Worin unterscheidet sich eine „normale“ Grippe von der Vogelgrippe?

Antwort:

Das klinische Bild einer „üblichen“ Influenza-Erkrankung kann sehr unterschiedlich sein. Es reicht von symptomarmen bis zu schwersten Verläufen mit tödlichem Ausgang. In der Regel ist die Erkrankung gekennzeichnet durch plötzlich auftretendes hohes Fieber über 39° C, Schüttelfrost, Muskelschmerzen, Schweißausbrüche, allgemeine Schwäche, Kopfschmerzen, Halsschmerzen und trockenen Reizhusten.

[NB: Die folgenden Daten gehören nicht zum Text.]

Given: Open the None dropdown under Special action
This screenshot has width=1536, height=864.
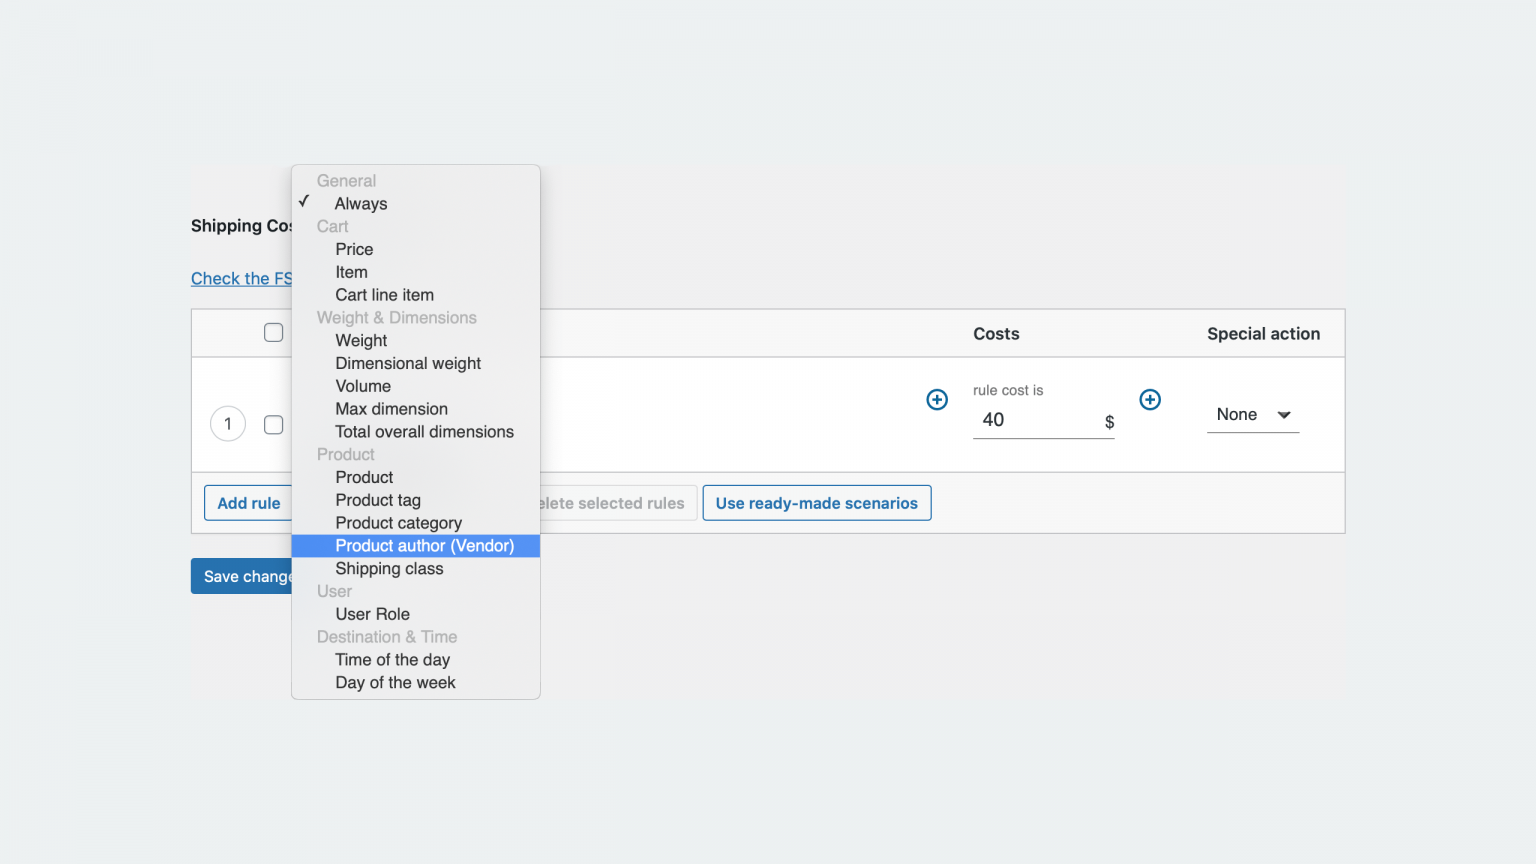Looking at the screenshot, I should coord(1252,414).
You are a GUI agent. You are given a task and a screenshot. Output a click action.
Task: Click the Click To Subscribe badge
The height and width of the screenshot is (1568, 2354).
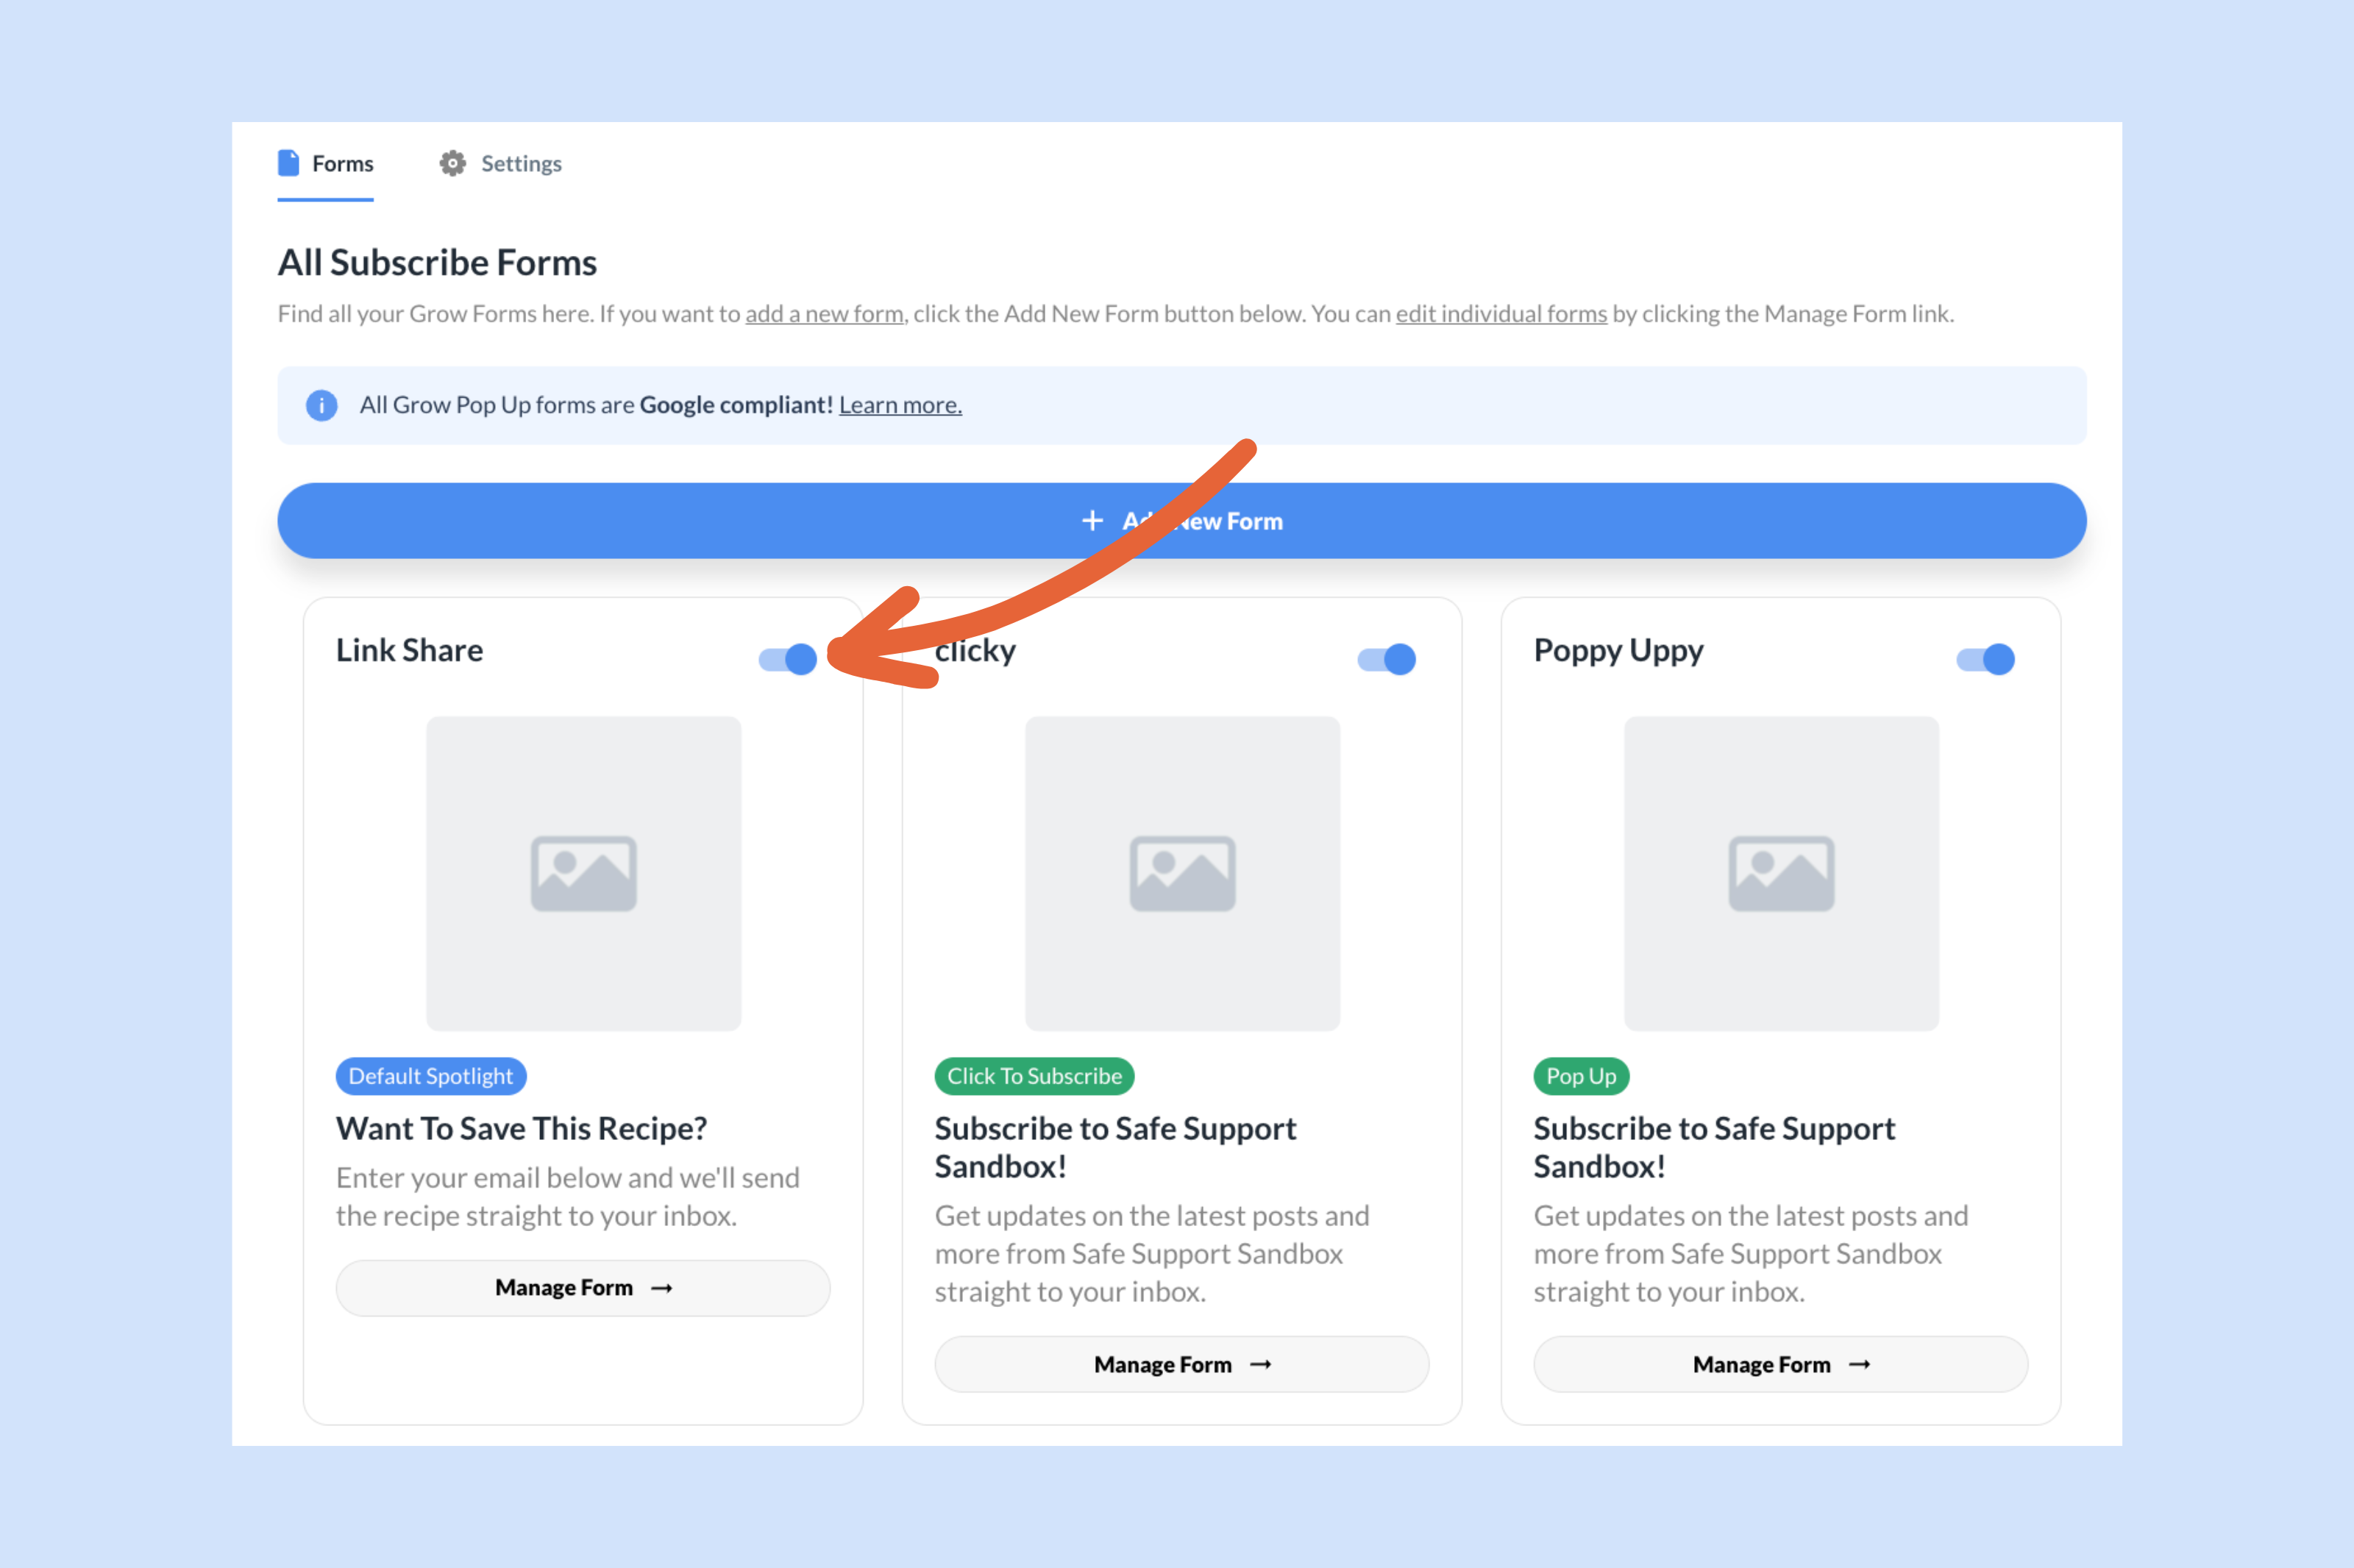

Das Vogelgrippevirus H5N1 hat in Asien bei einigen Menschen nach engem Kontakt zu Geflügel schwere Erkrankungen (häufig mit tödlichem Ausgang) verursacht. Das klinische Bild beginnt in der Regel mit grippeähnlichen Symptomen. Im weiteren Verlauf kommt es vielfach zu Lungenentzündungen, Magen-Darm-Beschwerden und Erhöhungen der Leberwerte, wie auch zu einer starken Verminderung der Blutkörperchen und -plättchen. Ein Teil der Patienten entwickelt Nierenschäden bis hin zum Nierenversagen und kann an einem Multiorganversagen versterben.

Ein verändertes H5N1 (das eine Pandemie erst dann auslösen könnte, wenn es leicht von Mensch zu Mensch übertragbar wäre) oder ein ganz anderes neuartiges Influenzavirus könnten aber auch abweichende Symptome verursachen. 

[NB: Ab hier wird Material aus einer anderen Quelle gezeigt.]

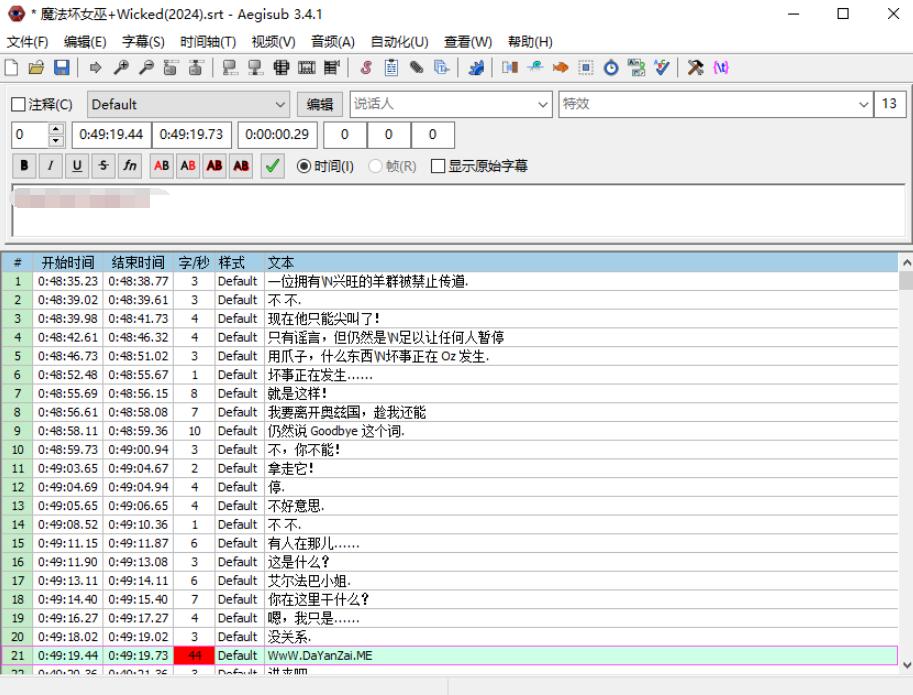Create new subtitles with blank page icon
The height and width of the screenshot is (695, 913).
click(x=12, y=68)
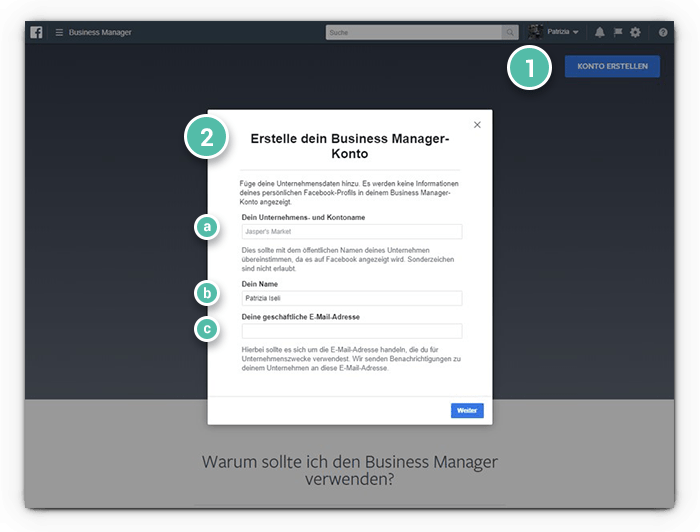
Task: Open the notifications bell
Action: 600,33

Das Vogel-Influenzavirus, das momentan in Südostasien bei Geflügel identifiziert wurde, ist ein Influenza A-Virus vom Subtyp H5N1. Die „normalerweise“ vorkommenden und in der menschlichen Bevölkerung zirkulierenden Influenzaviren sind entweder vom Typ A, Subtyp H1N1 oder Subtyp H3N2, oder Influenza B-Vieren. Bei Influenza B-Viren werden keine Subtypen unterschieden. Es handelt sich also um ein Virus, das bisher nicht in der menschlichen Bevölkerung zirkulierte.